コラム全体として、「訂正」が遅れたことと、「謝罪」がないことを問うている。「検証」も遅かったという認識のようだ。
しかし訂正すべきという「この時点」がいつのことか、よくわからない。1997年時点の特集で検証記事を公開したことは朝日検証でも書かれている。
「済州島で連行」証言 裏付け得られず虚偽と判断:朝日新聞デジタル

 東京社会部の記者(53)は産経新聞の記事の掲載直後、デスクの指示で吉田氏に会い、裏付けのための関係者の紹介やデータ提供を要請したが拒まれたという。

 97年3月31日の特集記事のための取材の際、吉田氏は東京社会部記者(57)との面会を拒否。虚偽ではないかという報道があることを電話で問うと「体験をそのまま書いた」と答えた。済州島でも取材し裏付けは得られなかったが、吉田氏の証言が虚偽だという確証がなかったため、「真偽は確認できない」と表記した。その後、朝日新聞は吉田氏を取り上げていない。

引用直後のことなのに、この特集を池上氏はふれていない。朝日検証が1997年の再確認と認識できていれば、おそらく違う表現になっただろう。
もともと朝日検証内でも、朝日新聞の対応が遅いと指摘するインタビューが掲載されていた。コラムで引用されている秦郁彦記事だけでなく、池上氏がふれていない吉見義明記事でも書かれている。
被害者に寄り添う報道必要 吉見義明さん(中央大教授):朝日新聞デジタル

証言が虚偽でもこの問題に与える影響はない。今回、関連する記事を訂正したことには賛成するが、問題の研究が進んだ1990年代の早い段階でできなかったかと残念に思う。

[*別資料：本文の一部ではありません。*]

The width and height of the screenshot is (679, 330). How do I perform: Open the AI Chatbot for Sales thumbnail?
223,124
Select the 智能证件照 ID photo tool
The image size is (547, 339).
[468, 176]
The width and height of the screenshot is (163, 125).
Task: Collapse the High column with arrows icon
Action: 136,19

 慰安婦と女子挺身(ていしん)隊の混同についても同様に、もう少し早い対応が望まれた。

微妙な違いだが、こちらは1997年特集を前提にしても違和感ない表現だ。訂正が全体にあたえる影響についても書いている。おそらくは、同時代にとりくんだ研究者として訂正部分の比重を理解しているから、過ぎた批判をしなかったのだろう。
池上氏は朝日検証における訂正の比重を読み違えたまま批判しようとして、1997年特集を無視したコラムを書いてしまったのではないだろうか。
普段の朝日新聞ならば、自社批判であっても問題なく掲載するくらいの内容だとは思う。しかしこのコラムを掲載して誤解を広げることをよしとするならば、吉田証言を1992年にとりさげなかったこともよしとしなければなるまい。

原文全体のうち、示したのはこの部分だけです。